Leishmania tropica-induced cutaneous leishmaniasis is commonly considered an anthroponotic disease that does not involve an animal reservoir [38], but zoonotic transmission has been demonstrated in Jordan, Palestine and Israel [39, 40].

In north Africa, several rodent species have been implicated in the transmission of L. tropica [39-42]: Ctenodactylus gundi has been proposed as a reservoir host in Tunisia [42, 43], while in Algeria, human cutaneous leishmaniasis caused by Leishmania killicki (a variant of L. tropica) is considered a zoonotic form with P. sergenti as a vector and Massoutiera mzabi as a reservoir [39]. However, in Morocco L. tropicais generally considered an anthroponotic species, despite its identification in dogs on many occasions [44-46].
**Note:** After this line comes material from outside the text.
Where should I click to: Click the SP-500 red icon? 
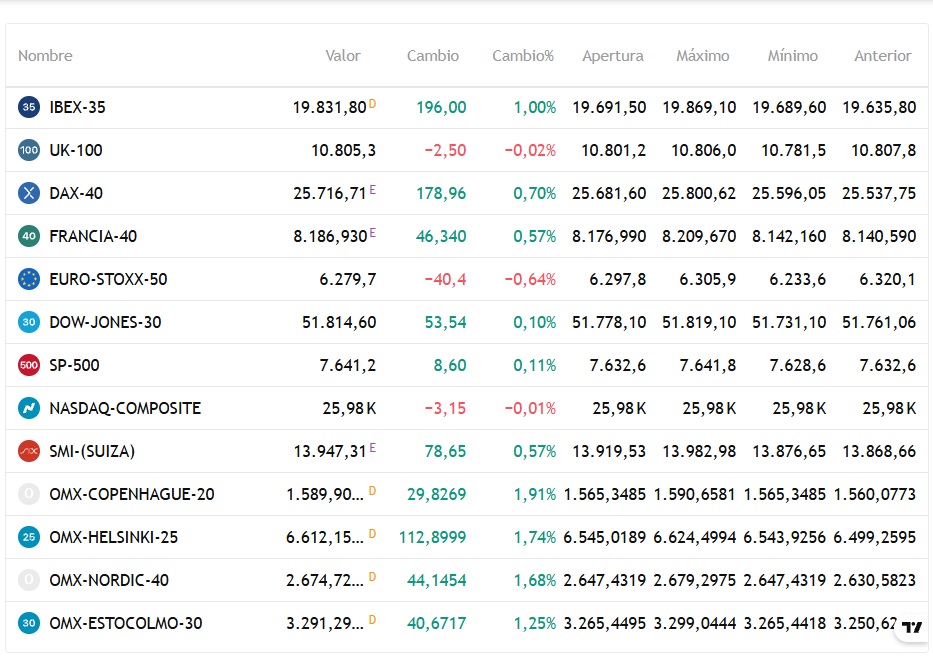tap(29, 365)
In the present study, the regions of Chichaoua, Al Haouz and Essaouira were known to be endemic foci of L. tropica-induced cutaneous leishmaniasis for humans [47-49], while, L. infantum is reported responsible for sporadic human cases of visceral leishmaniasis in these areas [50, 51]. In the same study area, Boussaa et al. [23] reported L. infantum-induced leishmaniasis in dogs, which returned very high seroprevalence results (81.8 and 87.8% as determined by ELISA and Western blotting, respectively).
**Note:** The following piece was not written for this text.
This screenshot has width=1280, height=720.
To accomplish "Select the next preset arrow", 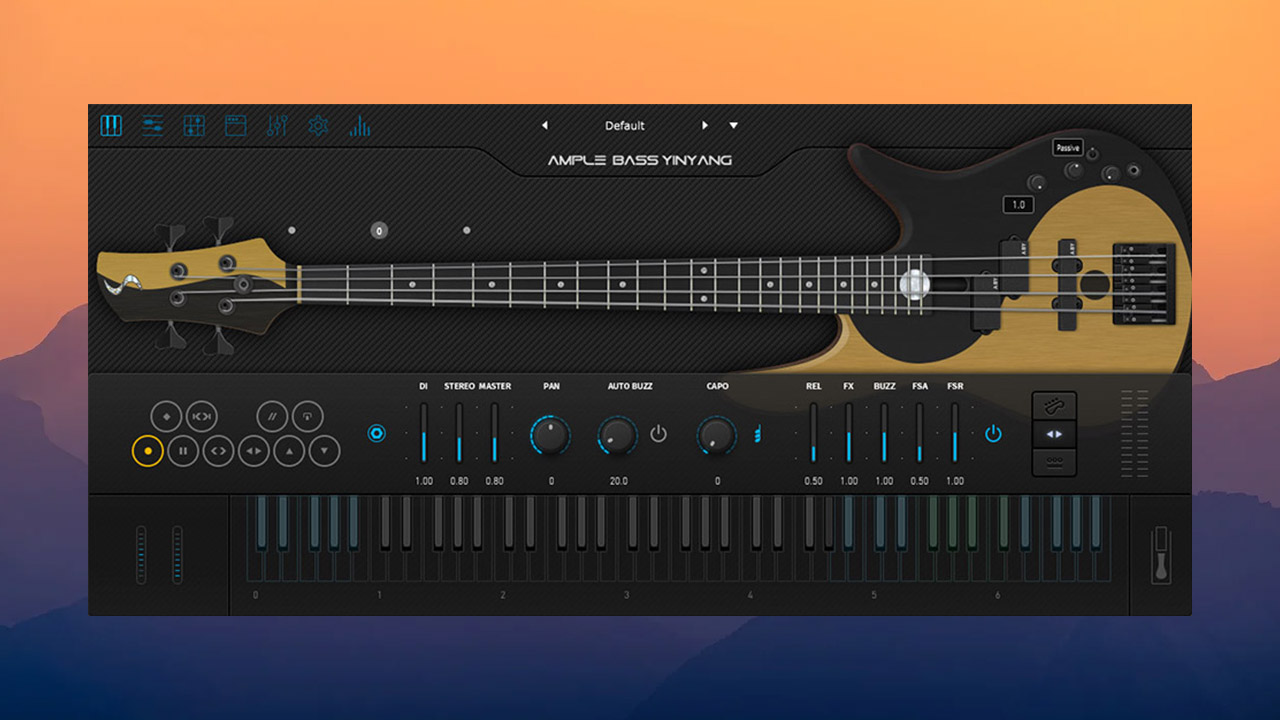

In addition, the vector sand flies Phlebotomus perniciosus and P. sergenti have been found engorged with rodent blood in southern Portugal [52] but also in central Morocco [53] where the sand fly composition is well established [54]. Svobodovà et al. [55] reported the transmission of L. tropica to mice by the bite of Phlebotomus sergenti, a species widespread in our study area [54].
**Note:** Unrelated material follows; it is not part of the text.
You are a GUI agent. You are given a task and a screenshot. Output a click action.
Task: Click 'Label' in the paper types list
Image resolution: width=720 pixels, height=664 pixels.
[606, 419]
The richness of rodent species (n = 10) across the present study area is favoured by ecological factors. Prevalence and abundance of rodent species areknown to be associated with abundant vegetation [56]. In arid and semi-arid regions, such in the study area, many authors suggested trophic cascade including precipitations, vegetation and rodent density 1 year later [57, 58].

Conclusion

To the best of our knowledge, molecular detection of L. infantum DNA in M. musculus, R. norvegicus and R. rattusand of L. tropica DNA in M. musculus is reported here for the first time in Morocco. These results suggest the possible involvement of rodent species in L. tropica and L. infantum cycles. The present findings should be taken into consideration when developing programs to combat this disease in Morocco.